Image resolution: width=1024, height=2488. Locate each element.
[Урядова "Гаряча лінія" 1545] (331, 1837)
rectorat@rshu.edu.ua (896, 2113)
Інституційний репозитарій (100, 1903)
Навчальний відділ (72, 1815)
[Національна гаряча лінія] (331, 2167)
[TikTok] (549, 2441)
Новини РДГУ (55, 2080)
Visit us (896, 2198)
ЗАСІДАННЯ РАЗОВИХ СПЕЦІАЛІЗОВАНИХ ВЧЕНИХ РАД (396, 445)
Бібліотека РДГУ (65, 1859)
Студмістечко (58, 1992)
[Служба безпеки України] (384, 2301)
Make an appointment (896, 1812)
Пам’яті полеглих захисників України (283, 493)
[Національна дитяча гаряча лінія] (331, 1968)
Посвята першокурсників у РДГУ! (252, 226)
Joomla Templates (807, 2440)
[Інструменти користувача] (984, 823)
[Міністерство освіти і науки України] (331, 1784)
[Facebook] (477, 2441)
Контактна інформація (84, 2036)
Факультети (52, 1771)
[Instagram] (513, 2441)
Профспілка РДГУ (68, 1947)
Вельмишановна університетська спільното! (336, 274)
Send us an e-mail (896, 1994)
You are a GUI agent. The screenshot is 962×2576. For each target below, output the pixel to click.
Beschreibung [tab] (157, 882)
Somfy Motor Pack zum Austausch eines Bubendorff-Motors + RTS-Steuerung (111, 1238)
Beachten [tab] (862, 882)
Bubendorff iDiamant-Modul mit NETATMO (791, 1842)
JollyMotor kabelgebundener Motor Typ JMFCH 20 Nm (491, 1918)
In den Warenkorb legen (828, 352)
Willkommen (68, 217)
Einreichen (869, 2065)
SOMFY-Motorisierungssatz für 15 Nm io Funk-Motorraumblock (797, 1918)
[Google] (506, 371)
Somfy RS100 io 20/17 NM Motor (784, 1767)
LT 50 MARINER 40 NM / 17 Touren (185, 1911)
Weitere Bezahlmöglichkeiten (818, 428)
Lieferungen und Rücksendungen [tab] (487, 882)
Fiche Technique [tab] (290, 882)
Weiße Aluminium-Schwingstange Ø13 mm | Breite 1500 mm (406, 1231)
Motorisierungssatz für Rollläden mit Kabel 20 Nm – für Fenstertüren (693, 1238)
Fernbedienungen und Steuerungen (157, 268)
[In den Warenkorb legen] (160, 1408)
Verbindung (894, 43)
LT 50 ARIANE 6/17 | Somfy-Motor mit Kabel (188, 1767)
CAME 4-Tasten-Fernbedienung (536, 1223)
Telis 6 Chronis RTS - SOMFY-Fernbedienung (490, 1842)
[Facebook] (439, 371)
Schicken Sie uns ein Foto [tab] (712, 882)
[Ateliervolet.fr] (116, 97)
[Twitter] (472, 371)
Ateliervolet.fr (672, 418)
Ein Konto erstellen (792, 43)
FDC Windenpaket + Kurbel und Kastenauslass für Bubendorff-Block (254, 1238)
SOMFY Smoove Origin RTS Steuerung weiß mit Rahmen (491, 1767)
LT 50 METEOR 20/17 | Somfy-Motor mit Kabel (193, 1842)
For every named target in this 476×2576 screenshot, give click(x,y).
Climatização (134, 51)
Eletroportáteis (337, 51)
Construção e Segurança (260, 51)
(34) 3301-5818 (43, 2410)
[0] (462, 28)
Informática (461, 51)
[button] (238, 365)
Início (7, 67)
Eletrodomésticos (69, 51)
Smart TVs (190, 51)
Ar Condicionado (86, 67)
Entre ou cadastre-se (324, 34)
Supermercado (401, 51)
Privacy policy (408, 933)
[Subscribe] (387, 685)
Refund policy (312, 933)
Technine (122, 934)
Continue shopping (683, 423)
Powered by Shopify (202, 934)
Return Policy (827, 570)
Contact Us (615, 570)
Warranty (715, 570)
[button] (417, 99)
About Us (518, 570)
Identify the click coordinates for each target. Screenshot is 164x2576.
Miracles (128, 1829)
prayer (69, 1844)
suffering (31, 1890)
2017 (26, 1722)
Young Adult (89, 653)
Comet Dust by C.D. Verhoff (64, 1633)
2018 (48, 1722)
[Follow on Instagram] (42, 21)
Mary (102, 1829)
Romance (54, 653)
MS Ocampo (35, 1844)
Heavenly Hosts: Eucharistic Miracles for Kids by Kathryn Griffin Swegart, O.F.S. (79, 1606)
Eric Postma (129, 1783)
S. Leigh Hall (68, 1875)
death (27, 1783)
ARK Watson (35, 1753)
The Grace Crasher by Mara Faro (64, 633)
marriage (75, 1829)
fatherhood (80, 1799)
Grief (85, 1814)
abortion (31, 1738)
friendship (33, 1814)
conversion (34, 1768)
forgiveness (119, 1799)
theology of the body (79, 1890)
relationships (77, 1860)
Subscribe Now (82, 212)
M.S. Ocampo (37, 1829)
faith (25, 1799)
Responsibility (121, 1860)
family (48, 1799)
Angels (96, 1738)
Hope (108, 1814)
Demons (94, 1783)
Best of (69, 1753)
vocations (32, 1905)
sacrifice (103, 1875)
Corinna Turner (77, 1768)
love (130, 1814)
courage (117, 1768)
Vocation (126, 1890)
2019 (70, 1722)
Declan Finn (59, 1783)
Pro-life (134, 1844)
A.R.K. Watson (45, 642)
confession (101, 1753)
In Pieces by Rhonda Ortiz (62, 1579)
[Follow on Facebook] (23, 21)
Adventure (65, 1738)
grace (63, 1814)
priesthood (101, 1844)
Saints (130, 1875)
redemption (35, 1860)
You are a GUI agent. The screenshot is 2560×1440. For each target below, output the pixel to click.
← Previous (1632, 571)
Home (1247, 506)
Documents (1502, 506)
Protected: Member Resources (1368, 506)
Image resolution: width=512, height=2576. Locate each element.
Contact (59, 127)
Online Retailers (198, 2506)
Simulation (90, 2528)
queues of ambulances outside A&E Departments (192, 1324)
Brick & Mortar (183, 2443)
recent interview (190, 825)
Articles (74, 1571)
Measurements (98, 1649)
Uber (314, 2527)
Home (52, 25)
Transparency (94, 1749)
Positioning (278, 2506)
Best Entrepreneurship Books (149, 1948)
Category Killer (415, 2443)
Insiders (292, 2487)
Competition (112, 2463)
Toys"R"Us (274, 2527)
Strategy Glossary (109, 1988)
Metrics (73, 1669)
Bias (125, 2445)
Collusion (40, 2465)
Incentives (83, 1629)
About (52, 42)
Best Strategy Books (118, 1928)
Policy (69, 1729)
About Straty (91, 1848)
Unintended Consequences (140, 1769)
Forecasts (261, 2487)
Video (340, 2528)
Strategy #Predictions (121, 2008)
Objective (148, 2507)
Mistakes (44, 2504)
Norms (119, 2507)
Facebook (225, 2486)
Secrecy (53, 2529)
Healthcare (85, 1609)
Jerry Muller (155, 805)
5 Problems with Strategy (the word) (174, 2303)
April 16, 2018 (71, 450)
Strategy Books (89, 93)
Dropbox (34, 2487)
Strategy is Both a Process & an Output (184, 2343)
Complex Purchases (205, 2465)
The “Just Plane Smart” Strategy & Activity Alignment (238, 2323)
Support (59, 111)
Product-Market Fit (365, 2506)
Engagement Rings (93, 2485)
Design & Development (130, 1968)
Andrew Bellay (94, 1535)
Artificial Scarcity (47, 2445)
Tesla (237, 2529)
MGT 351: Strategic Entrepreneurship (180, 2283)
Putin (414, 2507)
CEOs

== Your task ==
Hand back the whole listing, exactly as it is.

== Response to this exercise ==
Image resolution: width=1024, height=2488. Locate each element.
[Урядова "Гаряча лінія" 1545] (331, 1837)
rectorat@rshu.edu.ua (896, 2113)
Інституційний репозитарій (100, 1903)
Навчальний відділ (72, 1815)
[Національна гаряча лінія] (331, 2167)
[TikTok] (549, 2441)
Новини РДГУ (55, 2080)
Visit us (896, 2198)
ЗАСІДАННЯ РАЗОВИХ СПЕЦІАЛІЗОВАНИХ ВЧЕНИХ РАД (396, 445)
Бібліотека РДГУ (65, 1859)
Студмістечко (58, 1992)
[Служба безпеки України] (384, 2301)
Make an appointment (896, 1812)
Пам’яті полеглих захисників України (283, 493)
[Національна дитяча гаряча лінія] (331, 1968)
Посвята першокурсників у РДГУ! (252, 226)
Joomla Templates (807, 2440)
[Інструменти користувача] (984, 823)
[Міністерство освіти і науки України] (331, 1784)
[Facebook] (477, 2441)
Контактна інформація (84, 2036)
Факультети (52, 1771)
[Instagram] (513, 2441)
Профспілка РДГУ (68, 1947)
Вельмишановна університетська спільното! (336, 274)
Send us an e-mail (896, 1994)
You are a GUI agent. The screenshot is 962×2576. For each target below, output the pixel to click.
Beschreibung [tab] (157, 882)
Somfy Motor Pack zum Austausch eines Bubendorff-Motors + RTS-Steuerung (111, 1238)
Beachten [tab] (862, 882)
Bubendorff iDiamant-Modul mit NETATMO (791, 1842)
JollyMotor kabelgebundener Motor Typ JMFCH 20 Nm (491, 1918)
In den Warenkorb legen (828, 352)
Willkommen (68, 217)
Einreichen (869, 2065)
SOMFY-Motorisierungssatz für 15 Nm io Funk-Motorraumblock (797, 1918)
[Google] (506, 371)
Somfy RS100 io 20/17 NM Motor (784, 1767)
LT 50 MARINER 40 NM / 17 Touren (185, 1911)
Weitere Bezahlmöglichkeiten (818, 428)
Lieferungen und Rücksendungen [tab] (487, 882)
Fiche Technique [tab] (290, 882)
Weiße Aluminium-Schwingstange Ø13 mm | Breite 1500 mm (406, 1231)
Motorisierungssatz für Rollläden mit Kabel 20 Nm – für Fenstertüren (693, 1238)
Fernbedienungen und Steuerungen (157, 268)
[In den Warenkorb legen] (160, 1408)
Verbindung (894, 43)
LT 50 ARIANE 6/17 | Somfy-Motor mit Kabel (188, 1767)
CAME 4-Tasten-Fernbedienung (536, 1223)
Telis 6 Chronis RTS - SOMFY-Fernbedienung (490, 1842)
[Facebook] (439, 371)
Schicken Sie uns ein Foto [tab] (712, 882)
[Ateliervolet.fr] (116, 97)
[Twitter] (472, 371)
Ateliervolet.fr (672, 418)
Ein Konto erstellen (792, 43)
FDC Windenpaket + Kurbel und Kastenauslass für Bubendorff-Block (254, 1238)
SOMFY Smoove Origin RTS Steuerung weiß mit Rahmen (491, 1767)
LT 50 METEOR 20/17 | Somfy-Motor mit Kabel (193, 1842)
For every named target in this 476×2576 screenshot, give click(x,y).
Climatização (134, 51)
Eletroportáteis (337, 51)
Construção e Segurança (260, 51)
(34) 3301-5818 (43, 2410)
[0] (462, 28)
Informática (461, 51)
[button] (238, 365)
Início (7, 67)
Eletrodomésticos (69, 51)
Smart TVs (190, 51)
Ar Condicionado (86, 67)
Entre ou cadastre-se (324, 34)
Supermercado (401, 51)
Privacy policy (408, 933)
[Subscribe] (387, 685)
Refund policy (312, 933)
Technine (122, 934)
Continue shopping (683, 423)
Powered by Shopify (202, 934)
Return Policy (827, 570)
Contact Us (615, 570)
Warranty (715, 570)
[button] (417, 99)
About Us (518, 570)
Identify the click coordinates for each target. Screenshot is 164x2576.
Miracles (128, 1829)
prayer (69, 1844)
suffering (31, 1890)
2017 (26, 1722)
Young Adult (89, 653)
Comet Dust by C.D. Verhoff (64, 1633)
2018 (48, 1722)
[Follow on Instagram] (42, 21)
Mary (102, 1829)
Romance (54, 653)
MS Ocampo (35, 1844)
Heavenly Hosts: Eucharistic Miracles for Kids by Kathryn Griffin Swegart, O.F.S. (79, 1606)
Eric Postma (129, 1783)
S. Leigh Hall (68, 1875)
death (27, 1783)
ARK Watson (35, 1753)
The Grace Crasher by Mara Faro (64, 633)
marriage (75, 1829)
fatherhood (80, 1799)
Grief (85, 1814)
abortion (31, 1738)
friendship (33, 1814)
conversion (34, 1768)
forgiveness (119, 1799)
theology of the body (79, 1890)
relationships (77, 1860)
Subscribe Now (82, 212)
M.S. Ocampo (37, 1829)
faith (25, 1799)
Responsibility (121, 1860)
family (48, 1799)
Angels (96, 1738)
Hope (108, 1814)
Demons (94, 1783)
Best of (69, 1753)
vocations (32, 1905)
sacrifice (103, 1875)
Corinna Turner (77, 1768)
love (130, 1814)
courage (117, 1768)
Vocation (126, 1890)
2019 (70, 1722)
Declan Finn (59, 1783)
Pro-life (134, 1844)
A.R.K. Watson (45, 642)
confession (101, 1753)
In Pieces by Rhonda Ortiz (62, 1579)
[Follow on Facebook] (23, 21)
Adventure (65, 1738)
grace (63, 1814)
priesthood (101, 1844)
Saints (130, 1875)
redemption (35, 1860)
You are a GUI agent. The screenshot is 2560×1440. For each target below, output the pixel to click.
← Previous (1632, 571)
Home (1247, 506)
Documents (1502, 506)
Protected: Member Resources (1368, 506)
Image resolution: width=512, height=2576. Locate each element.
Contact (59, 127)
Online Retailers (198, 2506)
Simulation (90, 2528)
queues of ambulances outside A&E Departments (192, 1324)
Brick & Mortar (183, 2443)
recent interview (190, 825)
Articles (74, 1571)
Measurements (98, 1649)
Uber (314, 2527)
Home (52, 25)
Transparency (94, 1749)
Positioning (278, 2506)
Best Entrepreneurship Books (149, 1948)
Category Killer (415, 2443)
Insiders (292, 2487)
Competition (112, 2463)
Toys"R"Us (274, 2527)
Strategy Glossary (109, 1988)
Metrics (73, 1669)
Bias (125, 2445)
Collusion (40, 2465)
Incentives (83, 1629)
About (52, 42)
Best Strategy Books (118, 1928)
Policy (69, 1729)
About Straty (91, 1848)
Unintended Consequences (140, 1769)
Forecasts (261, 2487)
Video (340, 2528)
Strategy #Predictions (121, 2008)
Objective (148, 2507)
Mistakes (44, 2504)
Norms (119, 2507)
Facebook (225, 2486)
Secrecy (53, 2529)
Healthcare (85, 1609)
Jerry Muller (155, 805)
5 Problems with Strategy (the word) (174, 2303)
April 16, 2018 (71, 450)
Strategy Books (89, 93)
Dropbox (34, 2487)
Strategy is Both a Process & an Output (184, 2343)
Complex Purchases (205, 2465)
The “Just Plane Smart” Strategy & Activity Alignment (238, 2323)
Support (59, 111)
Product-Market Fit (365, 2506)
Engagement Rings (93, 2485)
Design & Development (130, 1968)
Andrew Bellay (94, 1535)
Artificial Scarcity (47, 2445)
Tesla (237, 2529)
MGT 351: Strategic Entrepreneurship (180, 2283)
Putin (414, 2507)
CEOs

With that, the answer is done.